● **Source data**
____

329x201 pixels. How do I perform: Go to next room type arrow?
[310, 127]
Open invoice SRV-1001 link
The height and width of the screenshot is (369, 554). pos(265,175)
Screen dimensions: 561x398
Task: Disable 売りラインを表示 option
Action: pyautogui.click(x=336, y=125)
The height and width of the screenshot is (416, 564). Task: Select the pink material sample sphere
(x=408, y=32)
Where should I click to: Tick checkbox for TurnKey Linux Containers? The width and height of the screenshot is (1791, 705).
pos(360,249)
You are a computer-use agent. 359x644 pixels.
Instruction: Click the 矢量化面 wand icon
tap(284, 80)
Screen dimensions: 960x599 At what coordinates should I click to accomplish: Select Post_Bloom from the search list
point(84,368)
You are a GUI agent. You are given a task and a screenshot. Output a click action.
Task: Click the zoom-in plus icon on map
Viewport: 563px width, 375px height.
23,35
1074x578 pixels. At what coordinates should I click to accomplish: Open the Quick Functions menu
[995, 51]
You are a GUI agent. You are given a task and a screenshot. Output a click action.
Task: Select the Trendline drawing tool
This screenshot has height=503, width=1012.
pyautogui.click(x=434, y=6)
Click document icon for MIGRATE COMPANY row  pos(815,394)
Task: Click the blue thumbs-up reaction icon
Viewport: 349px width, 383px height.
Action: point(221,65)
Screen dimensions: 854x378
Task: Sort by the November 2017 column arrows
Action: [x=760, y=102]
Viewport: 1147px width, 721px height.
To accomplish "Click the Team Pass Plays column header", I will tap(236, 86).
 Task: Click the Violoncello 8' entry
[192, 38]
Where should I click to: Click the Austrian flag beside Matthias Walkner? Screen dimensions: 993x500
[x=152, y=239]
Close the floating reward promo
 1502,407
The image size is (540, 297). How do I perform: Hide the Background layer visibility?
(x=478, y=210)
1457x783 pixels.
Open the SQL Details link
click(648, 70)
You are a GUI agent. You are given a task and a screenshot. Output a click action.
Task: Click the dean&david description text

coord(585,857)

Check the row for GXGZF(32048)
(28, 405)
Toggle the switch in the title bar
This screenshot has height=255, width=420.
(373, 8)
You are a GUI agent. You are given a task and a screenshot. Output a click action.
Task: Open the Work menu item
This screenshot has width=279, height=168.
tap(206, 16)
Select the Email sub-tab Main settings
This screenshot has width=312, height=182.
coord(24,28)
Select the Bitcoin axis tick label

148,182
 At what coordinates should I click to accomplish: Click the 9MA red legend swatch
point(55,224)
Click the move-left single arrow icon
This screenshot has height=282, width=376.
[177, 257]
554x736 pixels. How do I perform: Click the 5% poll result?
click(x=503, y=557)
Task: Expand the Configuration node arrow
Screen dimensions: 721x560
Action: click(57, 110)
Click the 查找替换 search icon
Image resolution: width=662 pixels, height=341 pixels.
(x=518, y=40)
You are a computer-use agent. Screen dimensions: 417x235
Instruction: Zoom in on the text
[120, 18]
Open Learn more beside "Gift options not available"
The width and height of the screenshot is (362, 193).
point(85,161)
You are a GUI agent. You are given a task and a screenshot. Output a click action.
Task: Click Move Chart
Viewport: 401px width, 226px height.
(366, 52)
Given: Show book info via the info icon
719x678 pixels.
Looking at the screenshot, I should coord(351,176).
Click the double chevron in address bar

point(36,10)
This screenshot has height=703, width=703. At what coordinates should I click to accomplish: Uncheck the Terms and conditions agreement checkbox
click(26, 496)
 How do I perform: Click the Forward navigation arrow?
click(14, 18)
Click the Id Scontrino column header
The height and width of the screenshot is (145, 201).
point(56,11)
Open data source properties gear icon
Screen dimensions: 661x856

____

● **What you are asked to do**
Each line of the records above must be copied exactly.

● **Output of the exercise**
329x201 pixels. How do I perform: Go to next room type arrow?
[310, 127]
Open invoice SRV-1001 link
The height and width of the screenshot is (369, 554). pos(265,175)
Screen dimensions: 561x398
Task: Disable 売りラインを表示 option
Action: pyautogui.click(x=336, y=125)
The height and width of the screenshot is (416, 564). Task: Select the pink material sample sphere
(x=408, y=32)
Where should I click to: Tick checkbox for TurnKey Linux Containers? The width and height of the screenshot is (1791, 705).
pos(360,249)
You are a computer-use agent. 359x644 pixels.
Instruction: Click the 矢量化面 wand icon
tap(284, 80)
Screen dimensions: 960x599 At what coordinates should I click to accomplish: Select Post_Bloom from the search list
point(84,368)
You are a GUI agent. You are given a task and a screenshot. Output a click action.
Task: Click the zoom-in plus icon on map
Viewport: 563px width, 375px height.
23,35
1074x578 pixels. At what coordinates should I click to accomplish: Open the Quick Functions menu
[995, 51]
You are a GUI agent. You are given a task and a screenshot. Output a click action.
Task: Select the Trendline drawing tool
This screenshot has height=503, width=1012.
pyautogui.click(x=434, y=6)
Click document icon for MIGRATE COMPANY row  pos(815,394)
Task: Click the blue thumbs-up reaction icon
Viewport: 349px width, 383px height.
Action: point(221,65)
Screen dimensions: 854x378
Task: Sort by the November 2017 column arrows
Action: [x=760, y=102]
Viewport: 1147px width, 721px height.
To accomplish "Click the Team Pass Plays column header", I will tap(236, 86).
 Task: Click the Violoncello 8' entry
[192, 38]
Where should I click to: Click the Austrian flag beside Matthias Walkner? Screen dimensions: 993x500
[x=152, y=239]
Close the floating reward promo
 1502,407
The image size is (540, 297). How do I perform: Hide the Background layer visibility?
(x=478, y=210)
1457x783 pixels.
Open the SQL Details link
click(648, 70)
You are a GUI agent. You are given a task and a screenshot. Output a click action.
Task: Click the dean&david description text

coord(585,857)

Check the row for GXGZF(32048)
(28, 405)
Toggle the switch in the title bar
This screenshot has height=255, width=420.
(373, 8)
You are a GUI agent. You are given a task and a screenshot. Output a click action.
Task: Open the Work menu item
This screenshot has width=279, height=168.
tap(206, 16)
Select the Email sub-tab Main settings
This screenshot has width=312, height=182.
coord(24,28)
Select the Bitcoin axis tick label

148,182
 At what coordinates should I click to accomplish: Click the 9MA red legend swatch
point(55,224)
Click the move-left single arrow icon
This screenshot has height=282, width=376.
[177, 257]
554x736 pixels. How do I perform: Click the 5% poll result?
click(x=503, y=557)
Task: Expand the Configuration node arrow
Screen dimensions: 721x560
Action: click(57, 110)
Click the 查找替换 search icon
Image resolution: width=662 pixels, height=341 pixels.
(x=518, y=40)
You are a computer-use agent. Screen dimensions: 417x235
Instruction: Zoom in on the text
[120, 18]
Open Learn more beside "Gift options not available"
The width and height of the screenshot is (362, 193).
point(85,161)
You are a GUI agent. You are given a task and a screenshot. Output a click action.
Task: Click Move Chart
Viewport: 401px width, 226px height.
(366, 52)
Given: Show book info via the info icon
719x678 pixels.
Looking at the screenshot, I should coord(351,176).
Click the double chevron in address bar

point(36,10)
This screenshot has height=703, width=703. At what coordinates should I click to accomplish: Uncheck the Terms and conditions agreement checkbox
click(26, 496)
 How do I perform: Click the Forward navigation arrow?
click(14, 18)
Click the Id Scontrino column header
The height and width of the screenshot is (145, 201).
point(56,11)
Open data source properties gear icon
Screen dimensions: 661x856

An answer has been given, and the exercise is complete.